◆ **Try it**
All that is needed is every line of the listing below that has "menu".

_ _ _ _ _ _ _

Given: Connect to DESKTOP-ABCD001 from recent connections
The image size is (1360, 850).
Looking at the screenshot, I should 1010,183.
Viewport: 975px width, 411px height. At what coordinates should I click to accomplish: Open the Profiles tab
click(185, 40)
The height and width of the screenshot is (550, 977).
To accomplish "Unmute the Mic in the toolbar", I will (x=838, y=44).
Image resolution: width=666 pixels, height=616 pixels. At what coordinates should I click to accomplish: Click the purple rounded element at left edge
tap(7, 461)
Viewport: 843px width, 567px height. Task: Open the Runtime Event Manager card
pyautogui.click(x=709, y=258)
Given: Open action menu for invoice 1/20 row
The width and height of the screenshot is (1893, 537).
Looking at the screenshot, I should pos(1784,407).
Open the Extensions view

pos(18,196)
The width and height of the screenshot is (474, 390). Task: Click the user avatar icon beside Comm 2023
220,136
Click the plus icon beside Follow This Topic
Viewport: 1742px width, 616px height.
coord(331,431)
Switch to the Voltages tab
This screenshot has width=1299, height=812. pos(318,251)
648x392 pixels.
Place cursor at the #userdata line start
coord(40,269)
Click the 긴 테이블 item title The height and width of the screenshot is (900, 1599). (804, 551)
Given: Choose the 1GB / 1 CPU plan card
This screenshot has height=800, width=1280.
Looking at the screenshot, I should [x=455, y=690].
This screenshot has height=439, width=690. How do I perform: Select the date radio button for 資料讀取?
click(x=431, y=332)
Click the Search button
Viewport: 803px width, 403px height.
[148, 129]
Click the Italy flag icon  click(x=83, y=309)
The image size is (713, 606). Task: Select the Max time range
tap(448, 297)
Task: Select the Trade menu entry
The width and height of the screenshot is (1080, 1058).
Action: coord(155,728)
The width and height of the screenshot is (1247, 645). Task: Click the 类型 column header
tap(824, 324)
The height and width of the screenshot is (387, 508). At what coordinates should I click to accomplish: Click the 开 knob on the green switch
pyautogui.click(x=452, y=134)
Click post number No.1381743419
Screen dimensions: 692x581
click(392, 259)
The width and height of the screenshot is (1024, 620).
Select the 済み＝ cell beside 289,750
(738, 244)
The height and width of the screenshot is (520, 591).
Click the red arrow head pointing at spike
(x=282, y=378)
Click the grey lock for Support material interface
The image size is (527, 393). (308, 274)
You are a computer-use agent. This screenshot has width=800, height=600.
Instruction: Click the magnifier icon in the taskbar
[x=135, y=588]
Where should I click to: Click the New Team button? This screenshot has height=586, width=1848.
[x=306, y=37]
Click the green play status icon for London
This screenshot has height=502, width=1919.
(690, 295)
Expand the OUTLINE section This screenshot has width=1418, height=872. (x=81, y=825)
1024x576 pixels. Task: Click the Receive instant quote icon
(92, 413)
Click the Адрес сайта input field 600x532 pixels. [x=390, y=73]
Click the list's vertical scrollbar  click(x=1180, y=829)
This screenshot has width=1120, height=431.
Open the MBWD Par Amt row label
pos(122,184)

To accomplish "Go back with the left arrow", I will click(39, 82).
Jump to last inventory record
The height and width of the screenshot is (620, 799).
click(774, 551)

_ _ _ _ _ _ _

◆ **Result of the task**
Given: Open action menu for invoice 1/20 row
Task: Select the Trade menu entry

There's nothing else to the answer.